In ‘Healthy Love Relationship: Learn How’, Dr. Jordan outlines the ingredients that go into having a healthy relationship. Each chapter of the book focuses on one of these essential ingredients, so that readers can navigate their own relationships and work on their love lives by focusing on the specific ingredients they may have difficulties with.

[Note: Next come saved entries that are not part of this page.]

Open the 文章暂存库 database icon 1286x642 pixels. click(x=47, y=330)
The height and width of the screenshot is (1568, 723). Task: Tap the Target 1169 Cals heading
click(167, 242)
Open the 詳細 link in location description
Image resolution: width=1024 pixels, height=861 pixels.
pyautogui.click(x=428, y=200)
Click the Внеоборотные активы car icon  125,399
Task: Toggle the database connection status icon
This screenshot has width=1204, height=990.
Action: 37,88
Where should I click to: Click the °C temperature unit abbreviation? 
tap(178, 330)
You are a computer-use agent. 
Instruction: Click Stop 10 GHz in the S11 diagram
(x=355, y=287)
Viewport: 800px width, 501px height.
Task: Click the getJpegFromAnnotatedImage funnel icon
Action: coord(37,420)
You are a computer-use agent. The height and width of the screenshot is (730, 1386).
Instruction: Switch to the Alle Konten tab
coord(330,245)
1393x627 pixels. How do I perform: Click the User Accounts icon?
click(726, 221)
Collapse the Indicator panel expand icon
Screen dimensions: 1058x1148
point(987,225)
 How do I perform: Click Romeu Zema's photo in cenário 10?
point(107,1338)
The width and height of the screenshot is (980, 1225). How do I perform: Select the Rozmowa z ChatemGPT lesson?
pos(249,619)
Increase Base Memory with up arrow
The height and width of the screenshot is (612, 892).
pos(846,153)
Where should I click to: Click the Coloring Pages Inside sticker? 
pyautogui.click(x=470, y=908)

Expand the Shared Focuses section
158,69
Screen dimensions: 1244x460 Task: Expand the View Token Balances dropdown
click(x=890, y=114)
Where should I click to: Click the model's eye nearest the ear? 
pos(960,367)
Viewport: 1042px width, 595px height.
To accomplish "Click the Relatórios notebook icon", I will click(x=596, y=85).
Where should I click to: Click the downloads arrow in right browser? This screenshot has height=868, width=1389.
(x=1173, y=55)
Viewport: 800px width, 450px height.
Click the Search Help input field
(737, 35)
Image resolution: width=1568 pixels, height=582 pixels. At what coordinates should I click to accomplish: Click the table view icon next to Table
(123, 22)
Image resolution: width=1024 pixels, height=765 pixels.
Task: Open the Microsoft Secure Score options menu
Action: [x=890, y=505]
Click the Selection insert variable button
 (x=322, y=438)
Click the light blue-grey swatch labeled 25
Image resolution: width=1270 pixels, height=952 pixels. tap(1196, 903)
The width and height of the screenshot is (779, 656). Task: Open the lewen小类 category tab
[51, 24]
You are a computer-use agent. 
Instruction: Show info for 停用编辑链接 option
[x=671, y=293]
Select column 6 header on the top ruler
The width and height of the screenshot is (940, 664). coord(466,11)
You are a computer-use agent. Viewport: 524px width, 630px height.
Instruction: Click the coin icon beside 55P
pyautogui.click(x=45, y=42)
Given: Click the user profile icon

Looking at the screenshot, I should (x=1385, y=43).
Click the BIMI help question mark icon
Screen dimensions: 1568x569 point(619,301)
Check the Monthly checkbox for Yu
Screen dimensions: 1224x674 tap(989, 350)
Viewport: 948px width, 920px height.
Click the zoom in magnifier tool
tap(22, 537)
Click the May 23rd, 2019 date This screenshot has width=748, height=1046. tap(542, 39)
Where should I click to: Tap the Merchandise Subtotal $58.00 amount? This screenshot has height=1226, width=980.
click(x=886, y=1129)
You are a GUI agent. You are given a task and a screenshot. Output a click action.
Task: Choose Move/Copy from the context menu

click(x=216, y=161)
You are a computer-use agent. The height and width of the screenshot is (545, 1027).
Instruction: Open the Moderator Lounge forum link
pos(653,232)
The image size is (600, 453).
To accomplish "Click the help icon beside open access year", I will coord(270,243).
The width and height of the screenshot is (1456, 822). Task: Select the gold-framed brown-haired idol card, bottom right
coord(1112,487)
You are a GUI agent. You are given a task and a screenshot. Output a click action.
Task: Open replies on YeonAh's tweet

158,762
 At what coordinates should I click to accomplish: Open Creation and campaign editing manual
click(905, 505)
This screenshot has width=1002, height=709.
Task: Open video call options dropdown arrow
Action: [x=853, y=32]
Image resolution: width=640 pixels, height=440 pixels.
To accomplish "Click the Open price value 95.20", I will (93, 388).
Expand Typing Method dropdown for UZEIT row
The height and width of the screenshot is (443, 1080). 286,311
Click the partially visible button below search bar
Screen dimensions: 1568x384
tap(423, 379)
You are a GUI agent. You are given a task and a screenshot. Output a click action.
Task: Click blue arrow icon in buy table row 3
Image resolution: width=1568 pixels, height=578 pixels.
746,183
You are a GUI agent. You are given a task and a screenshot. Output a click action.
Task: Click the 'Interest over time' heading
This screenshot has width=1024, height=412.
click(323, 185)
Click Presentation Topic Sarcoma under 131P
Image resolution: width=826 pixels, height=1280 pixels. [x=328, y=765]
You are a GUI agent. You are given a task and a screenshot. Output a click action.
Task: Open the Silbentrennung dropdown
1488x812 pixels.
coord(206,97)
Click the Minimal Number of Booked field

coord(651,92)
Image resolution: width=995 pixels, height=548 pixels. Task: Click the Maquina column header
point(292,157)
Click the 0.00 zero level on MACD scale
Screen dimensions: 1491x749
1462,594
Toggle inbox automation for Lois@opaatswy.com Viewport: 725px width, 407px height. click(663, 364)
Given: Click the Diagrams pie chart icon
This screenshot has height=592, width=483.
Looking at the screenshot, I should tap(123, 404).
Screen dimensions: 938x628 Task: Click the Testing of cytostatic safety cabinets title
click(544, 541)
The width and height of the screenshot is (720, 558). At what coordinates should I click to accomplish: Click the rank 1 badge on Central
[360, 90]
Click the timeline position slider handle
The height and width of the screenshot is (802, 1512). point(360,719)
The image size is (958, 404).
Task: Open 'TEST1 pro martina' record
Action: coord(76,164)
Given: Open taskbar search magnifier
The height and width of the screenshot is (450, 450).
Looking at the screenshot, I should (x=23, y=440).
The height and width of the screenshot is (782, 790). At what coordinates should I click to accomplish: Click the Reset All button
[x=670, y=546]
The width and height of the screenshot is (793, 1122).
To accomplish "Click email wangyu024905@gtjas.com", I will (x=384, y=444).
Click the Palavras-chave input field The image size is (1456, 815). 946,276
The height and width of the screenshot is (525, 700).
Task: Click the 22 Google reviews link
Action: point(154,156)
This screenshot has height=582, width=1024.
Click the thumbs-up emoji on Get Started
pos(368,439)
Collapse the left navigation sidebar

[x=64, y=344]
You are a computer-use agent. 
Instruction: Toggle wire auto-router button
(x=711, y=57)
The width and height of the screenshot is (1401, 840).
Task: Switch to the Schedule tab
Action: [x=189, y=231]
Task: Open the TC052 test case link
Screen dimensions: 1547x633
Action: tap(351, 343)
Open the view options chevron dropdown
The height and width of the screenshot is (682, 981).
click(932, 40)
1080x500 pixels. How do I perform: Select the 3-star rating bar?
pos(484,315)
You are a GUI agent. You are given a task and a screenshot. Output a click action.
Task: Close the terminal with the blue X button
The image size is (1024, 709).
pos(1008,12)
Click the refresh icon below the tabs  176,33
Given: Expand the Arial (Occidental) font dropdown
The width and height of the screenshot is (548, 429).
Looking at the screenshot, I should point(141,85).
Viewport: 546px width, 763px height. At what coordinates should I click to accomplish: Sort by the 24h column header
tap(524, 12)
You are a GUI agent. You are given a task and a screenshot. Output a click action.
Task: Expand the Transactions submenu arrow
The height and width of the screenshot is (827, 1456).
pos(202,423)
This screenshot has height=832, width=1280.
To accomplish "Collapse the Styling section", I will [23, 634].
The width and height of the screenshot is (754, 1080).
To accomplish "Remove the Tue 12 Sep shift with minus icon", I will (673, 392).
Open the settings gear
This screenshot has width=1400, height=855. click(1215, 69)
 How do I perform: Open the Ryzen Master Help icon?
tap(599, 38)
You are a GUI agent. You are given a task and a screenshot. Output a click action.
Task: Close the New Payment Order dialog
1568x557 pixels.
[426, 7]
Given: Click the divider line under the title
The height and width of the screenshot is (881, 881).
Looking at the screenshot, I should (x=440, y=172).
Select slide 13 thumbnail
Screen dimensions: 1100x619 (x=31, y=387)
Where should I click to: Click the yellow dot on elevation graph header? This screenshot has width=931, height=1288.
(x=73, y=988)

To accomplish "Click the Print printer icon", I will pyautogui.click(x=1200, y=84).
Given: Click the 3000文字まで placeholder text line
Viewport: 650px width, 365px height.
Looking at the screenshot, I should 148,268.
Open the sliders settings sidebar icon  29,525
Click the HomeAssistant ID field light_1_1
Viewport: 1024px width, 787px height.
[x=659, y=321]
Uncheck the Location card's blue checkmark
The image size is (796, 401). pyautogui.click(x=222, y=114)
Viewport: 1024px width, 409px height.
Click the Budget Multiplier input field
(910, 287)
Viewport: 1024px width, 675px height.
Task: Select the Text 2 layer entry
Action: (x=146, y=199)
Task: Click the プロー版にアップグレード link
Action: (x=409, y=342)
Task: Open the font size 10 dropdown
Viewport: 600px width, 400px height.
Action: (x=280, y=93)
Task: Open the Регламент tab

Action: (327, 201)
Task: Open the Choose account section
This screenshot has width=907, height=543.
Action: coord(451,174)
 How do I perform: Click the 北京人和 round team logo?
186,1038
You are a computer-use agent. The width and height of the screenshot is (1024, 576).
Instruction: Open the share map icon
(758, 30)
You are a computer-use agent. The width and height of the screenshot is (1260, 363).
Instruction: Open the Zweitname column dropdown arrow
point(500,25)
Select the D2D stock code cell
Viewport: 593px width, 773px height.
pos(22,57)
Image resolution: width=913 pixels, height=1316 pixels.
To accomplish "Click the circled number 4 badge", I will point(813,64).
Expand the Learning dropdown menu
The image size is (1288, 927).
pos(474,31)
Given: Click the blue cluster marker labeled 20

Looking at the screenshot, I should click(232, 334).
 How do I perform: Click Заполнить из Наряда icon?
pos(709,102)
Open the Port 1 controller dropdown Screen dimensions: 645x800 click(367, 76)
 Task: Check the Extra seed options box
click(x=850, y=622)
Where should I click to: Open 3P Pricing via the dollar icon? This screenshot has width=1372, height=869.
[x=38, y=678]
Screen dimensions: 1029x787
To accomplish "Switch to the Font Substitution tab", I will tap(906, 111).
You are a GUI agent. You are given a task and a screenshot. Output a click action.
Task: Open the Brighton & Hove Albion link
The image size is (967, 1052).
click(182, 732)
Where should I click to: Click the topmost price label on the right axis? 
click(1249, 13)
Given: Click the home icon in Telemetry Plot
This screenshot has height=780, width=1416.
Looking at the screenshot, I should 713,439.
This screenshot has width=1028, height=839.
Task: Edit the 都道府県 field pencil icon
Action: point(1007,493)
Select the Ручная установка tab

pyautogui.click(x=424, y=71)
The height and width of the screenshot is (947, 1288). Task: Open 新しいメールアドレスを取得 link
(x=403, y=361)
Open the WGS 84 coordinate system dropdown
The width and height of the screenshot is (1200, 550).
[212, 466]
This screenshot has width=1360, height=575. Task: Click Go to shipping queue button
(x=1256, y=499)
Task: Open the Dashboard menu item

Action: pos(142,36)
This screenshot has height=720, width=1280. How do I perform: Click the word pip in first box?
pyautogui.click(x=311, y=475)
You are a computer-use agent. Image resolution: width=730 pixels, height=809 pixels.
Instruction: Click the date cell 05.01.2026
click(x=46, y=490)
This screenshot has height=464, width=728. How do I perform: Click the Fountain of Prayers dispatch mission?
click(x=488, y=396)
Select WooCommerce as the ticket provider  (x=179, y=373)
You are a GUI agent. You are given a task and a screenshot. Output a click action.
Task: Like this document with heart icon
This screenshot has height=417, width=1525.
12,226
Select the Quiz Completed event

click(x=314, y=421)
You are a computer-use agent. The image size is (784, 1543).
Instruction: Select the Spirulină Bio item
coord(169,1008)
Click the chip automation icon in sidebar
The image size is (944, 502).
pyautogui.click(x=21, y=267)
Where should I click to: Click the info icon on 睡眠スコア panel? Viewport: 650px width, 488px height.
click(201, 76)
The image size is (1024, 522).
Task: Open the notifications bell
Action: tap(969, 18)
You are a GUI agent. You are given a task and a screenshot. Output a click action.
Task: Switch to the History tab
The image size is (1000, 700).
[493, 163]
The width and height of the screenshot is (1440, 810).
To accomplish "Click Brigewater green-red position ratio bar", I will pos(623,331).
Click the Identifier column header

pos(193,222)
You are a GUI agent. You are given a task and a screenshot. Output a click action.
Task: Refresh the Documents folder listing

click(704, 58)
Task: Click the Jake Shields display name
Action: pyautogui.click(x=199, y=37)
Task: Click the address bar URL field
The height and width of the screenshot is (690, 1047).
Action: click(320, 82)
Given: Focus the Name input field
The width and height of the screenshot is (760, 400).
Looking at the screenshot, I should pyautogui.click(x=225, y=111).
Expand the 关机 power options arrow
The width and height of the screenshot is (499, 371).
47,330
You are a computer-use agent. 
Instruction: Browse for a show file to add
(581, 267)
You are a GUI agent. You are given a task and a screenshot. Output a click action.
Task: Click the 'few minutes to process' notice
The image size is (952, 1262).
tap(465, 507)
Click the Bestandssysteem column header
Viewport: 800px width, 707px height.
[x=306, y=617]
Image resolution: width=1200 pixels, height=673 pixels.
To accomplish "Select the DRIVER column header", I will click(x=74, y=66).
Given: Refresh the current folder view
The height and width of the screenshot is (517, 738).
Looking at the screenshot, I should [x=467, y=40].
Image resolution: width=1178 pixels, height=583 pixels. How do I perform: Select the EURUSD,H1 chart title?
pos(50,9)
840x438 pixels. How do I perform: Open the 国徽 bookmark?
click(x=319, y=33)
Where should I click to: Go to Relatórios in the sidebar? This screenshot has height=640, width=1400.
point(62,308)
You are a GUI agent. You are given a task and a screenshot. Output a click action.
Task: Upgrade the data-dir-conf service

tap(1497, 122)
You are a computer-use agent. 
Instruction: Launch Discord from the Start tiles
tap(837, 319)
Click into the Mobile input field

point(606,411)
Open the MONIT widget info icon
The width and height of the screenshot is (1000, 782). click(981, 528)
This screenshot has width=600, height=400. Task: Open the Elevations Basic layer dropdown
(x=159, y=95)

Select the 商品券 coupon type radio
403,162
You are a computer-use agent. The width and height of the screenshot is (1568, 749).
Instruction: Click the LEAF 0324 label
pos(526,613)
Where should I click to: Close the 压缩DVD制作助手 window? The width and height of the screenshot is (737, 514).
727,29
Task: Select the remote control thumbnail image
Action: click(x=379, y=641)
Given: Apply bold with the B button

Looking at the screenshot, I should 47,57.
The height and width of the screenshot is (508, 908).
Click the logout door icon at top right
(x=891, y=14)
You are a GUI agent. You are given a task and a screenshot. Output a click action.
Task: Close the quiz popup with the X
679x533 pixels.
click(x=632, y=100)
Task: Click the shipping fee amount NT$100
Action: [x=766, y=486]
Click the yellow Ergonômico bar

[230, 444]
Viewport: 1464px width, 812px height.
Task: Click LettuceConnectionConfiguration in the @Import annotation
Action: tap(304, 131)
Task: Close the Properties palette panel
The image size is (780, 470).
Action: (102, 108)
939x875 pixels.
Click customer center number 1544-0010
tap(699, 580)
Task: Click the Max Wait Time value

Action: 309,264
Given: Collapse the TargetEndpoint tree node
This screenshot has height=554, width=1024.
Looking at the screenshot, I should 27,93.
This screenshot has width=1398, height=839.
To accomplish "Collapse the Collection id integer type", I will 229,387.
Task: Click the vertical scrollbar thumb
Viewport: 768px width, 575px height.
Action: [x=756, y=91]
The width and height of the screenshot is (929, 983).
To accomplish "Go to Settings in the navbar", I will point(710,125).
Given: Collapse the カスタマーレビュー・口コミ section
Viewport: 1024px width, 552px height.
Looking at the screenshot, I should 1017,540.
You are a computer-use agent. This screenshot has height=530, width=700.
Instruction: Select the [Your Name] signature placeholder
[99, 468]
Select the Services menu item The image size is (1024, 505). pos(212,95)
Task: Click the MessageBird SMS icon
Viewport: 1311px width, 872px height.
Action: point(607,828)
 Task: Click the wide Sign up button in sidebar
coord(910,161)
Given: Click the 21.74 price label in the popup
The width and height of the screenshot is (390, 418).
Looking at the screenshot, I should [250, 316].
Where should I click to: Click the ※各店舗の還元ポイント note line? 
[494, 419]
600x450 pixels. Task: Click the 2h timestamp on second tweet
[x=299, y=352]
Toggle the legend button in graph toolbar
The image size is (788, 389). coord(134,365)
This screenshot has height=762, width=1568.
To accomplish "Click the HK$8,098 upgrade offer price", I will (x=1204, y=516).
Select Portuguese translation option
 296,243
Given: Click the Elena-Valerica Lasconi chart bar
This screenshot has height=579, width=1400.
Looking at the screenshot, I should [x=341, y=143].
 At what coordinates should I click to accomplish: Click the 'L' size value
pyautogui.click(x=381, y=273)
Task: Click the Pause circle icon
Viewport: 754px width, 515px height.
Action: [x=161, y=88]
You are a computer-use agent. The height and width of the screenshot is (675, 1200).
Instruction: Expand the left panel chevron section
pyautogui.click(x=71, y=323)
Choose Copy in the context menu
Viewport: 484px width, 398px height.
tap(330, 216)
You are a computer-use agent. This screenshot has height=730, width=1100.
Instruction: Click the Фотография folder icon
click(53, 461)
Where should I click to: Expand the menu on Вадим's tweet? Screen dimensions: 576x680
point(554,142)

“Everyone knows people who are struggling with unhealthy love relationships. I used to be one. Now I’m a happily married clinical psychologist who specializes in helping people repair their love lives. My name is Dr. Thomas Jordan. I’ve been doing this kind of work in my Manhattan private practice for more than 25 years. I chose this specialty because I realized that the condition of a person’s love life has a lot to do with mental and physical health. Now my goal is to share with the public what I’ve learned that has helped my patients (and me) form and sustain a healthy love relationship. I wrote Healthy Love Relationship: Learn How so that my readers could identify the essential ingredients of a healthy love relationship while learning how to make their love lives healthier. The first and most important place to learn about love is in our families of origin. You might think of the Healthy Love Relationship as my way of giving your family a little help with your love life education.”
As the author explains, the book is the result of his experiences working with his wife Victoria in their group practice.
“Over the course of our clinical work, we have encountered many individuals who are suffering from chronic love life problems due to the aftereffects of unhealthy relationship experiences they have endured in their lives,” says Dr. Jordan. “They are usually unaware of the unhealthy lessons they have learned about love, the fact that these lessons get played out over and over again in their love lives, and how difficult intimacy becomes when and if they fall in love.”
Continuing: “You see, love is an unpredictable and uncontrollable human experience. What is controllable is the kind of relationship we form to "contain" and hopefully "nurture" the love that we feel. In too many instances, "unresolved" unhealthy relationship experiences in life teach us to form unhealthy relationships when we fall in love, over and over again. Quite simply, in my opinion, this area of our experience can and does produce a lot of emotional illness. This fact is not understood well enough and certainly not treated well enough. My hope is that a greater number of people will be able to seek help through this book and regain the health of their love lives and in turn, rescue their romantic relationships from illness and loss.”
‘Healthy Love Relationship: Learn How’ is available now: http://amzn.to/1aVgKkp. It can also be purchased from iBookstore and Barnes & Noble.
About Thomas Jordan, PhD
Thomas Jordan, PhD is a clinical psychologist and psychoanalyst. He is a graduate and faculty member of New York University’s Postdoctoral Program in Psychotherapy and Psychoanalysis. Dr. Jordan is the author of the Healthy Love Relationship, and Individuation in Contemporary Psychoanalysis, and the founder of the LoveLifeLearningCenter.com. He shares a group practice in Manhattan with his wife, Victoria S. Jordan, LCSW, herself a couples therapist and psychoanalyst. Dr. Jordan’s clinical specialty and research interest is treating the emotional illnesses that occur as a consequence of unhealthy relationship experiences and love life problems. Dr. Jordan has been in practice in New York City since 1987.